Unexpected bullish turn
US-Chinese trade talks ended and optimism about the outcome sent the Chinese yuan higher and the US dollar lower yesterday afternoon. The combination of dovishness by the US Federal Reserve and trade harmony is risk-friendly and dollar-negative, even if Asian equities are threatening to run out of steam. While the USD looks to have peaked, equity valuations still look promising. In the near term, higher-level discussion is planned between China and the USA, possibly on 30-31 January. There is growing expectations that the US will suspend tariffs implemented in 2018 to give China time to announce reforms. A temporary settlement will send global sentiment higher. China’s central bank is not looking for a sharp appreciation, however, significant undervaluations in the Shanghai composite is an opportunity for investors.

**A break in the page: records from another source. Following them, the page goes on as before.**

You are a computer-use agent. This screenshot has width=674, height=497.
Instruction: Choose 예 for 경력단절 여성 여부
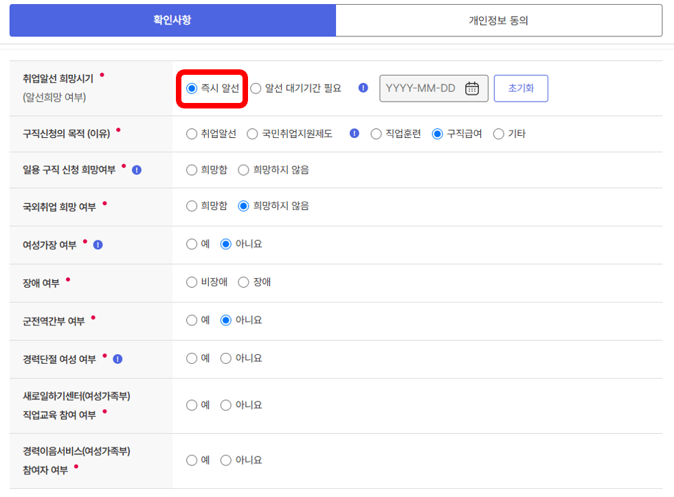(192, 358)
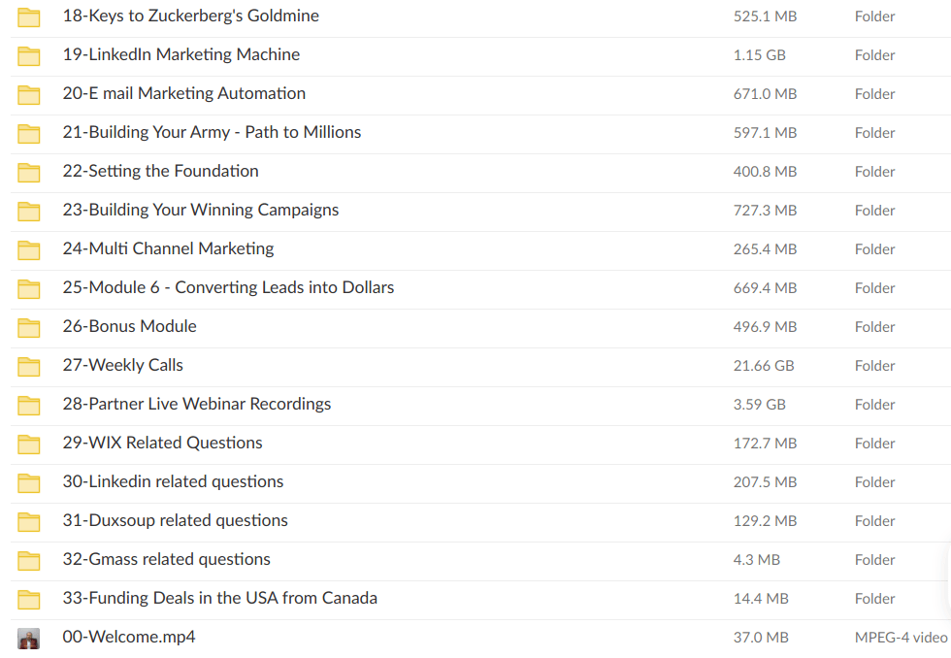The width and height of the screenshot is (951, 658).
Task: Open 28-Partner Live Webinar Recordings folder
Action: tap(196, 404)
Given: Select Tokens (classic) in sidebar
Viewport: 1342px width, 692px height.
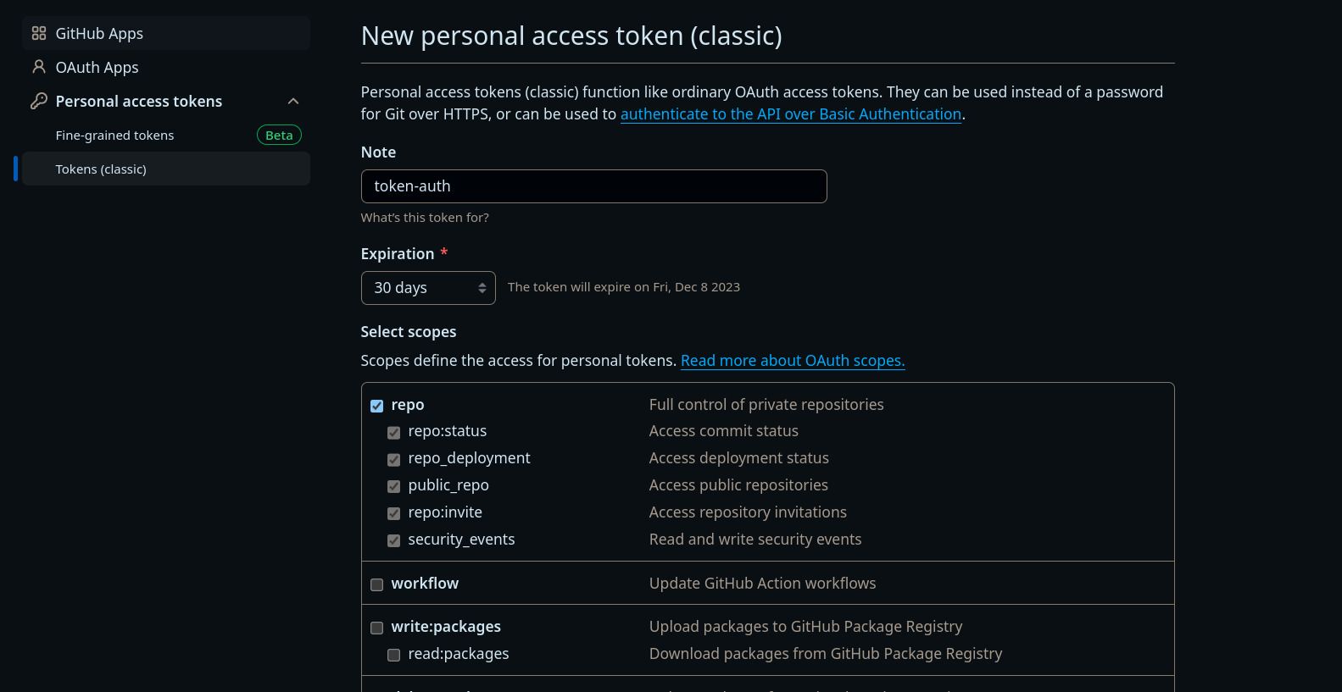Looking at the screenshot, I should (101, 169).
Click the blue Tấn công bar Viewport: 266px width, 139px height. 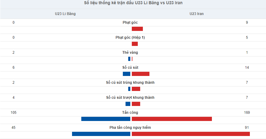[106, 119]
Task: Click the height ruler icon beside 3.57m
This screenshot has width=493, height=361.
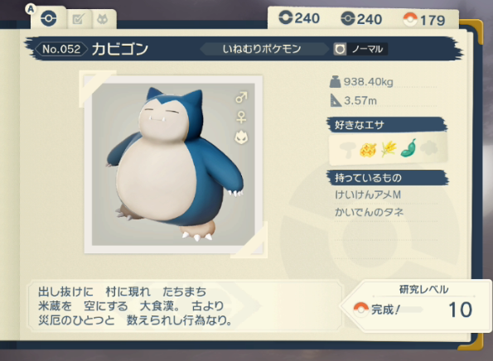Action: point(336,100)
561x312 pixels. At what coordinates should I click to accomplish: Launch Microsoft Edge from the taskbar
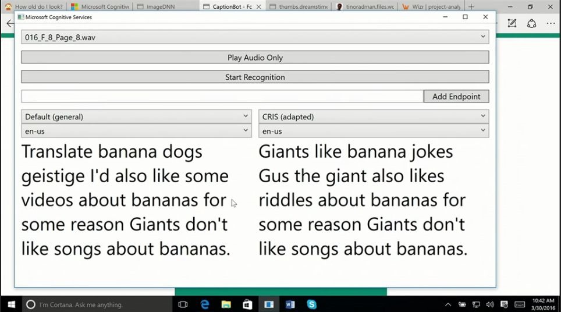(205, 304)
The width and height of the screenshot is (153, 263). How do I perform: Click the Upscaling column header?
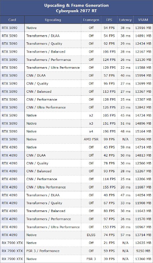coord(53,20)
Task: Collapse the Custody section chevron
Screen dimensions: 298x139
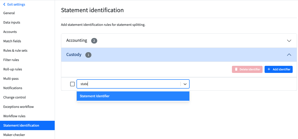Action: (289, 55)
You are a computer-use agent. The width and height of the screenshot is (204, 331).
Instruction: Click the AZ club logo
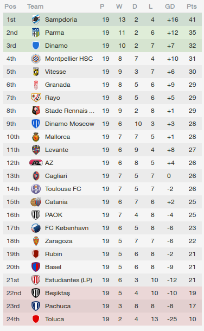[36, 163]
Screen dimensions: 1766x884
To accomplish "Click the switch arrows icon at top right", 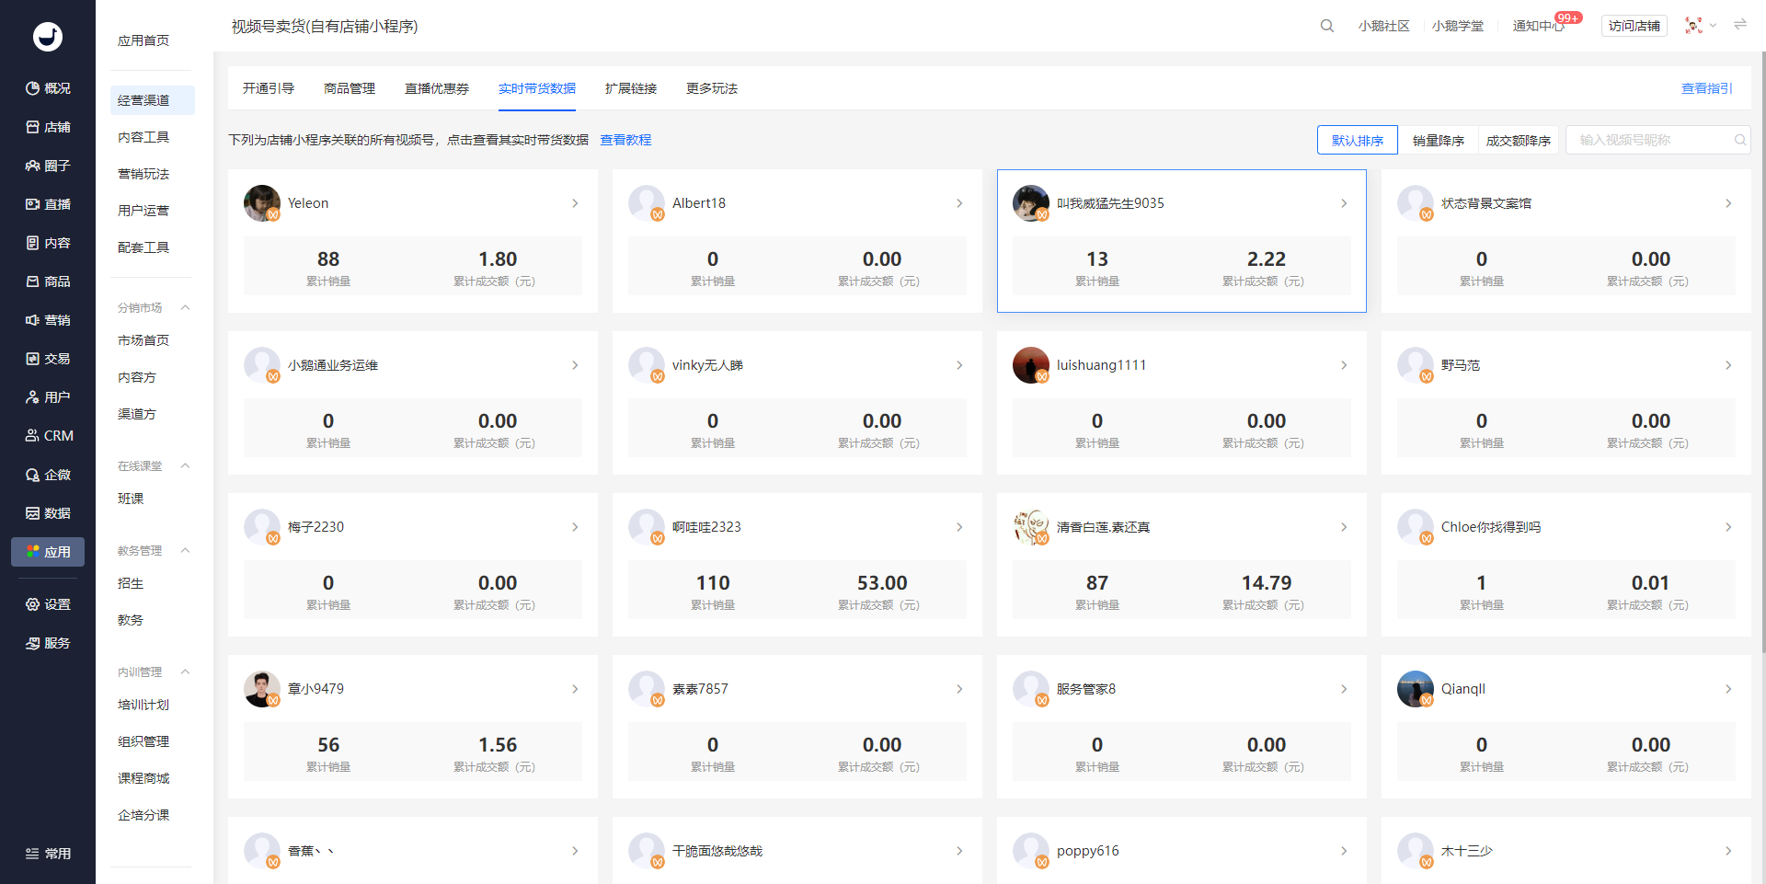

Fed Chairman Jerome Powell predicts no recession in 2019 and says the Fed will be patient in interest tightening. His dovish tone supported the risk bounce and broad USD weakness. Traders shrugged off the conflict over the US federal government shutdown. As the S&P 500 nears 2600, a bullish break would signal a reversal of the recent correction.
The pound poised to drop
As a vote on the EU Withdrawal Agreement nears, Prime Minister May’s proposal looks likely to lose. Despite her efforts to wring concessions from Brussels, Members of Parliament are overwhelmingly against her Brexit option. A vote against her tomorrow will slap the pound, which recently made gains against the dollar (week-to-date: +0.95%) to 1.28 USD/GBP. We expect a sharp drop in GBP following a losing vote. What happens thereafter depends on what the EU or the UK do. For now, the divorce date of 29 March 2019 remains in place. There are rumblings that this deadline might be extended: chances are that MPs will allow an extension of Article 50, which allows Brexit in the EU Constitution, which would postpone the deadline to end-November 2020! This could allow a new referendum or a newly negotiated trade agreement, perhaps one like Norway’s. For now, it is difficult to estimate the direction of the British pound.